(Prompt 1)
In the article on cloacaenodin, rewrite the paragraph beginning "Princeton Engineering researchers report" as a short bulleted list that keeps its main facts.
(Prompt 2)
Write out word for word the part of the article on cloacaenodin starting at "Princeton Engineering researchers" and ending at "attacking rival bacteria.".
(Prompt 3)
Using the article on cloacaenodin, decide whether each statement agrees with it, and answer yes or no with the deciding words quoted from the article: (a) The study appeared in the journal ACS Infectious Diseases. (b) Cloacaenodin is encoded by soil bacteria. (c) The unthreaded counterpart of cloacaenodin has the same proteolytic resistance as the threaded form.

(Supplied text)
==========

Princeton Engineering researchers report they have isolated a compound that kills bacteria that can cause incurable infections. The compound, called cloacaenodin, is a short, slip-knotted chain of amino acids known as a lasso peptide, encoded by gut-dwelling bacteria as a defense mechanism. The peptide works by attacking rival bacteria.
Their study, “Cloacaenodin, an Antimicrobial Lasso Peptide with Activity against Enterobacter,” is published in the journal ACS Infectious Diseases and led by A. James Link, PhD, professor of chemical and biological engineering at Princeton.
“Using genome mining and heterologous expression, we report the discovery and production of a new antimicrobial lasso peptide from species related to the Enterobacter cloacae complex,” wrote the researchers. “Using NMR and mass spectrometric analysis, we show that this lasso peptide, named cloacaenodin, employs a threaded lasso fold which imparts proteolytic resistance that its unthreaded counterpart lacks.”
The peptide hooks into a target cell’s RNA-producing enzymes and shuts down basic cell functions.

==========

(Pixel coordinate grounding data)
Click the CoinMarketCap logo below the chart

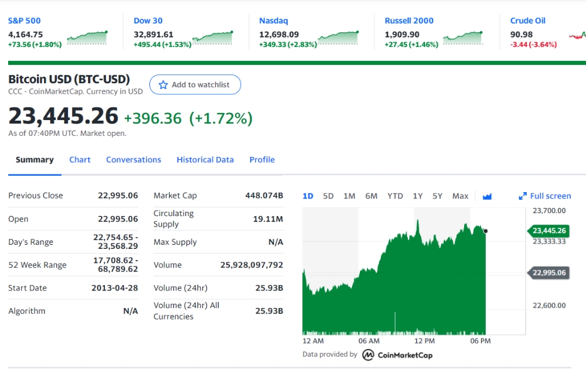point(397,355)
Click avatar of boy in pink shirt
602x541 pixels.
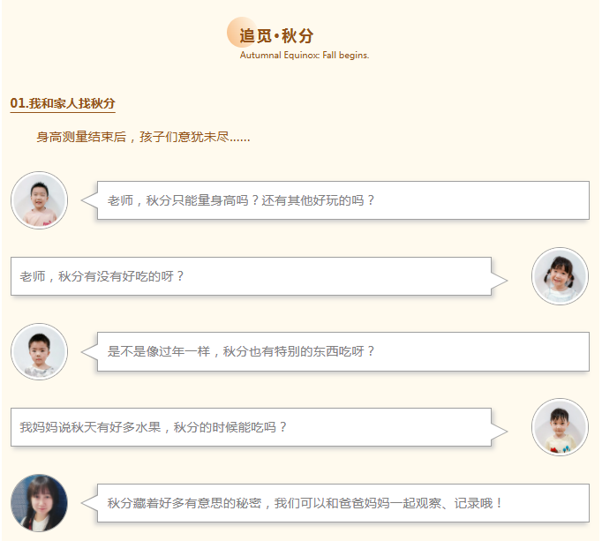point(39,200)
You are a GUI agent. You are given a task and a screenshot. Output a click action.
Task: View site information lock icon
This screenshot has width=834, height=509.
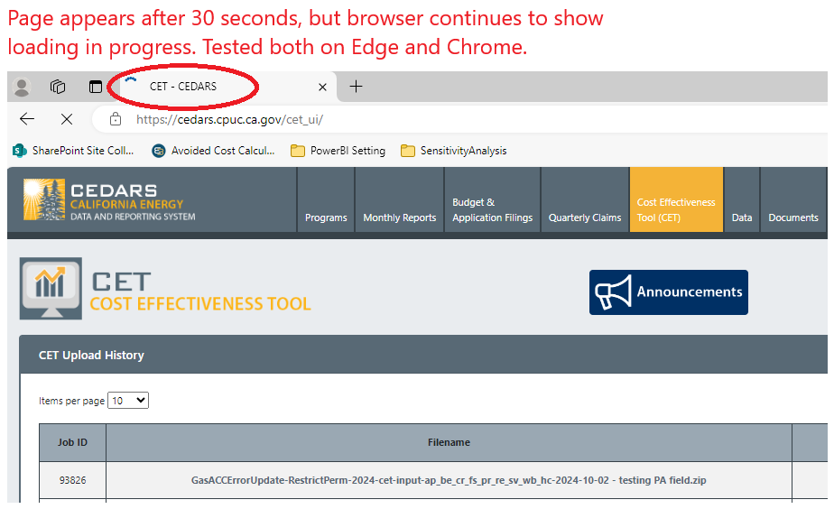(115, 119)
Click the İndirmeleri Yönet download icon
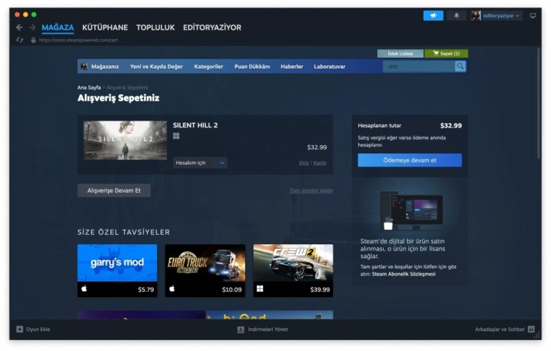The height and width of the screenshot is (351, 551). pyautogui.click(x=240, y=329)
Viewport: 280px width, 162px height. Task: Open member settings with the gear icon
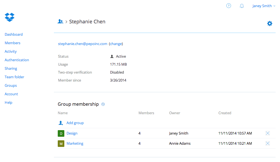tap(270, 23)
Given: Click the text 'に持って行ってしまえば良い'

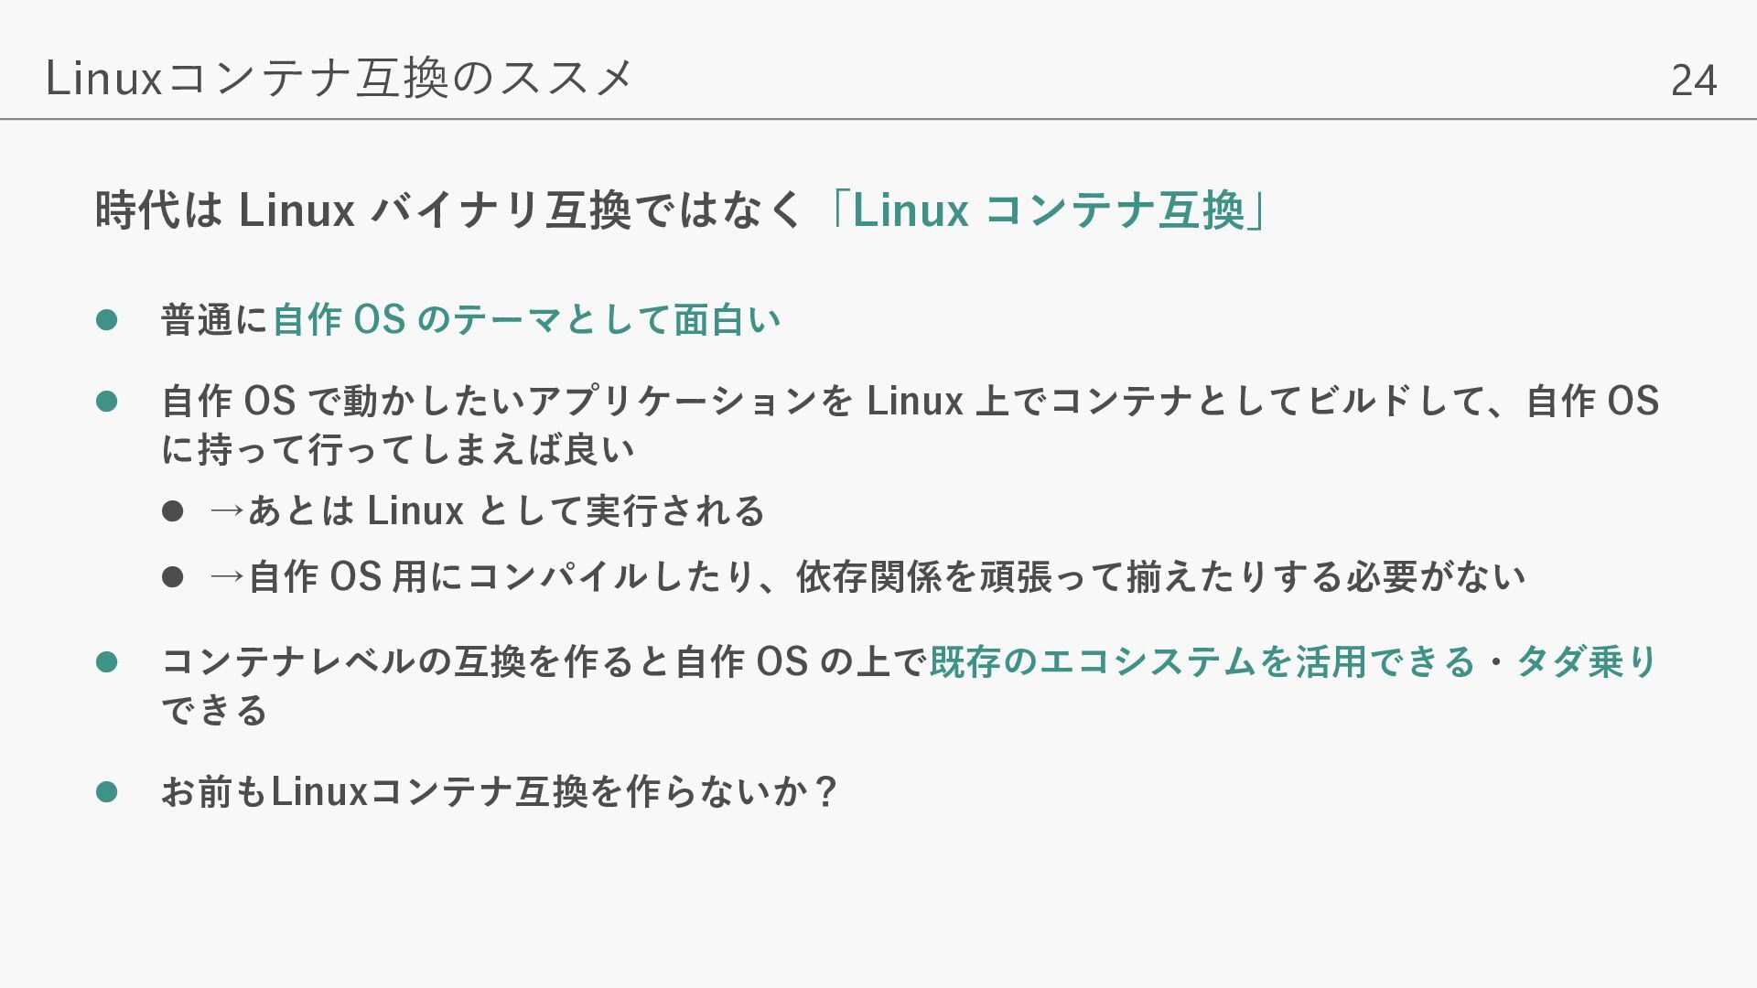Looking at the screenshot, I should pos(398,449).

==========

(Final answer 1)
- Princeton Engineering researchers report isolating a compound that kills bacteria able to cause incurable infections.
- The compound, cloacaenodin, is a lasso peptide: a short, slip-knotted chain of amino acids.
- Gut-dwelling bacteria encode it as a defense mechanism.
- It works by attacking rival bacteria.

(Final answer 2)
Princeton Engineering researchers report they have isolated a compound that kills bacteria that can cause incurable infections. The compound, called cloacaenodin, is a short, slip-knotted chain of amino acids known as a lasso peptide, encoded by gut-dwelling bacteria as a defense mechanism. The peptide works by attacking rival bacteria.

(Final answer 3)
(a) Yes: "is published in the journal ACS Infectious Diseases"
(b) No: "encoded by gut-dwelling bacteria as a defense mechanism"
(c) No: "imparts proteolytic resistance that its unthreaded counterpart lacks"